This is a simulation showing that a p-channel power MOSFET should work fine as a battery cutoff / switch for the bike taillight (clicky for many more dots):
The general idea is to have a pushbutton or vibration sensor turn on the power, whereupon the Arduino wakes up and activates an output pin that holds the power on. When it’s time to shut down, the Arduino turns that output pin off, the power goes away, and everybody’s happy.
The MOSFET must be not only p-channel, but also have a logic-level gate, which is a rare and precious combination among cheap surplus MOSFETs. I’m hoping those FDS6675 MOSFETs work better than their package looks.
The capacitor and resistor over on the right simulate a reasonable load.
The voltage-controlled switch in the middle represents the vibration sensor, which is either shorted or open as determined by the voltage source at the bottom. There doesn’t seem to be any other Spice-ish way to do that.
The Arduino output, simulated by another voltage source drives the NPN transistor, which isolates the output pin from the 7.4 V (up to maybe 8.5 V when fully charged) Li-ion battery. It also isolates it from the switch, which would otherwise yank the output pin to ground if you pushed the button when the power was already on.
You’d want a few more pullup and pulldown resistors to ensure things stay where they’re put while the lights are out. I’d want to measure an actual vibration sensor; it may require a pulse stretcher to ensure the Arduino has enough time to wake up and smell the electrons.
The overall concept seems workable.
The Smell of Molten Projects in the Morning 
Polulu makes a readymade version of that (available from SparkFun https://www.sparkfun.com/products/8903) based on the FDS4465 1.8V MOSFET (probably not available cheapy in surplus).
Not quite enough voltage for a two-cell battery, but Sparkfun makes great stuff.
Digikey has FDS4465 p-MOSFETs at a little over a buck a pop in onesies. I should get a few the next time I send in an order…
I think the microcontroller would also need to be able sense the vibration input so it has some idea of when the demand is gone and it is OK to shut down.
I like that idea, too… more doodling is in order.
I’m probably showing my lack of knowledge about analog circuits, but…
Couldn’t you do away with a lot of that by putting the AVR into a deep-sleep mode (~7µa) that is woken up by the pushbutton or vibration sensor?
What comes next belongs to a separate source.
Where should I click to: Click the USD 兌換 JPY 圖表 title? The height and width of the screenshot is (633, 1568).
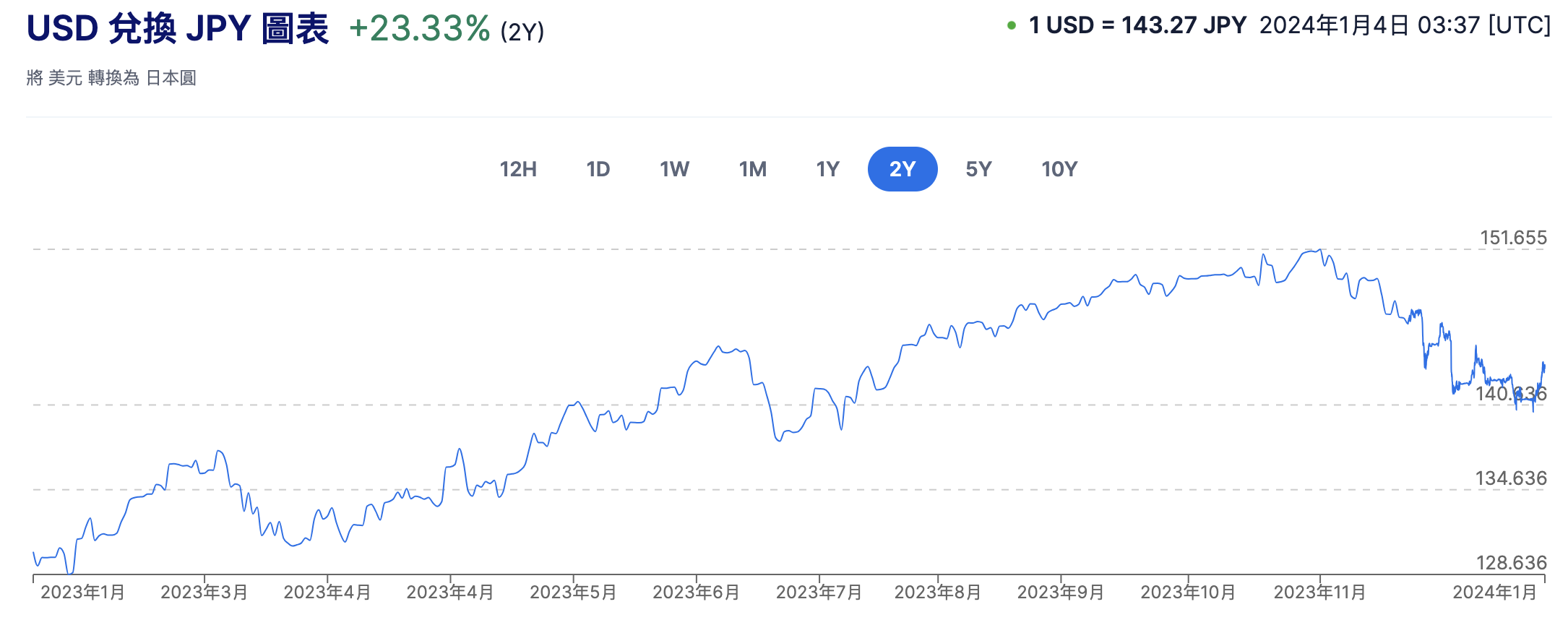coord(178,29)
I *think* it can detect a rising edge on an interrupt pin in that sleep mode, but I’d have to look at the datasheet again to be sure. Granted, it would probably draw more power this way than with the way you’ve outlined, but at 7µa, I would think the smaller and simpler circuit would more than make up for it.
(Shameless plug: I did some investigation of battery life for a small device using an ATtiny85 in deep sleep, but woken every 8 seconds by a watchdog timer, not a pin interrupt. http://www.surprisingedge.com/112/)
That would work, but remember this is on a bog-standard Arduino Pro Mini board. The on-board regulator powers all the other gimcrackery that’ll go in the taillight, so putting the microcontroller to sleep won’t shut off the rest of the circuit.
I did some doodling on that a few days ago, but I don’t trust any of the power measurements.
I’ll be mildly surprised if the overall leakage current for the whole lashup comes in under 7 µa…
I remember doing similar work with a PIC a while back. It was clocked at 32kHz and spent most of its time in sleep mode. The PIC drew a few µA, but unfortunately, the voltage regulator powering it drew two orders of magnitude more.